Source records ->
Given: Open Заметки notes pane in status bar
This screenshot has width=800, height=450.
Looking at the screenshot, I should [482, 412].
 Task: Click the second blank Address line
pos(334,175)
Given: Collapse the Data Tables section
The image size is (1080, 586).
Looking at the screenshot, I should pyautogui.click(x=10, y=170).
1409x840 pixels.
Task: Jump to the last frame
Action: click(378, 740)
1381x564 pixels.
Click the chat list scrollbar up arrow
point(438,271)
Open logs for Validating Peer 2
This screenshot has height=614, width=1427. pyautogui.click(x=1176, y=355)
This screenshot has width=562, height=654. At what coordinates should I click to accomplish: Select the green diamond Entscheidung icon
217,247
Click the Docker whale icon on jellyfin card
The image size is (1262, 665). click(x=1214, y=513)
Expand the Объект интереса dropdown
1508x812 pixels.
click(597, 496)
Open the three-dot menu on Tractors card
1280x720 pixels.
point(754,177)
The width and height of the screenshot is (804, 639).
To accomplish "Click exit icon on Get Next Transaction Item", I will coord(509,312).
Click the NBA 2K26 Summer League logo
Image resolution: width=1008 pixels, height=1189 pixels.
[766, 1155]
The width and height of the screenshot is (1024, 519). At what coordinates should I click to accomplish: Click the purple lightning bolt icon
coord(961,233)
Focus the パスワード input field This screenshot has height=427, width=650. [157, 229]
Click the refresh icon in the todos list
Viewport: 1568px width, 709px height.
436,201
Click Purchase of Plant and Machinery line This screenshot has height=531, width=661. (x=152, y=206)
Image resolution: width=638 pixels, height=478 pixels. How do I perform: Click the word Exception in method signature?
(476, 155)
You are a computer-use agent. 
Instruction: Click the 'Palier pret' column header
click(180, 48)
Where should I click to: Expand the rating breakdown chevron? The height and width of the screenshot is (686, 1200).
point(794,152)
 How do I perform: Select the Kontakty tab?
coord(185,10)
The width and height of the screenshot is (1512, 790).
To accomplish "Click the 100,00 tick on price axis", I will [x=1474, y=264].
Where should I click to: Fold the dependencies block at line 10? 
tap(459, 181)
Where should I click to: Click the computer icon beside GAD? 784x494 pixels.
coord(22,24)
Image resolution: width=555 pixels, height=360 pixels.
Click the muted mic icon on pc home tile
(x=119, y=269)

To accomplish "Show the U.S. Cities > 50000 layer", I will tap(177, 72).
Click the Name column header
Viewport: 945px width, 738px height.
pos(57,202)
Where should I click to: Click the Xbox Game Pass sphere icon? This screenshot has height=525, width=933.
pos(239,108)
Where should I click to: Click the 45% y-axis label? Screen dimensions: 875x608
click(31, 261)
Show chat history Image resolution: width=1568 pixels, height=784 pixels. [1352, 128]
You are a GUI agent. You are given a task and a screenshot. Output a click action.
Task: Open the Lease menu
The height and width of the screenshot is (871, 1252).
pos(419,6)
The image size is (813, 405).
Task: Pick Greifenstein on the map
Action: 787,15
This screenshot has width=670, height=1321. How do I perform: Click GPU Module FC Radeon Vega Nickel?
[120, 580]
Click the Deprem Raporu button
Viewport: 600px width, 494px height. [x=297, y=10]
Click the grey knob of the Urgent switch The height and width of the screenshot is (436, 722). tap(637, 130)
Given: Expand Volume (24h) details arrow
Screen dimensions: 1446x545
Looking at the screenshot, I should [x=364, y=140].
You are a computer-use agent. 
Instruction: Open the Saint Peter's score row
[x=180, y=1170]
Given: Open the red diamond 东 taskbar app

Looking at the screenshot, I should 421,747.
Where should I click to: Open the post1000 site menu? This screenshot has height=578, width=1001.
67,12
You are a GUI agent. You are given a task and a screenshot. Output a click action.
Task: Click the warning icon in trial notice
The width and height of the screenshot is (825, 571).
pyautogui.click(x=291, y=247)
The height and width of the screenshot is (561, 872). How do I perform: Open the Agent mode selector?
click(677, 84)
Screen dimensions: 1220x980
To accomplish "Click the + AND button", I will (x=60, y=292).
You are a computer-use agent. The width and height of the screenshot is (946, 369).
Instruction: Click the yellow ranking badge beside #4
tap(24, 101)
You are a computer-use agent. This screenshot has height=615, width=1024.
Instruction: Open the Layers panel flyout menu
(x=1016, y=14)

Directions for this task -> Reproduce verbatim only the segment of the listing bounded by the line containing "Screen dimensions: 1446x545" and the line containing "Screen dimensions: 1220x980", with both boundary lines included.

Solution to this task ->
Screen dimensions: 1446x545
Looking at the screenshot, I should [x=364, y=140].
You are a computer-use agent. 
Instruction: Open the Saint Peter's score row
[x=180, y=1170]
Given: Open the red diamond 东 taskbar app

Looking at the screenshot, I should 421,747.
Where should I click to: Open the post1000 site menu? This screenshot has height=578, width=1001.
67,12
You are a GUI agent. You are given a task and a screenshot. Output a click action.
Task: Click the warning icon in trial notice
The width and height of the screenshot is (825, 571).
pyautogui.click(x=291, y=247)
The height and width of the screenshot is (561, 872). How do I perform: Open the Agent mode selector?
click(677, 84)
Screen dimensions: 1220x980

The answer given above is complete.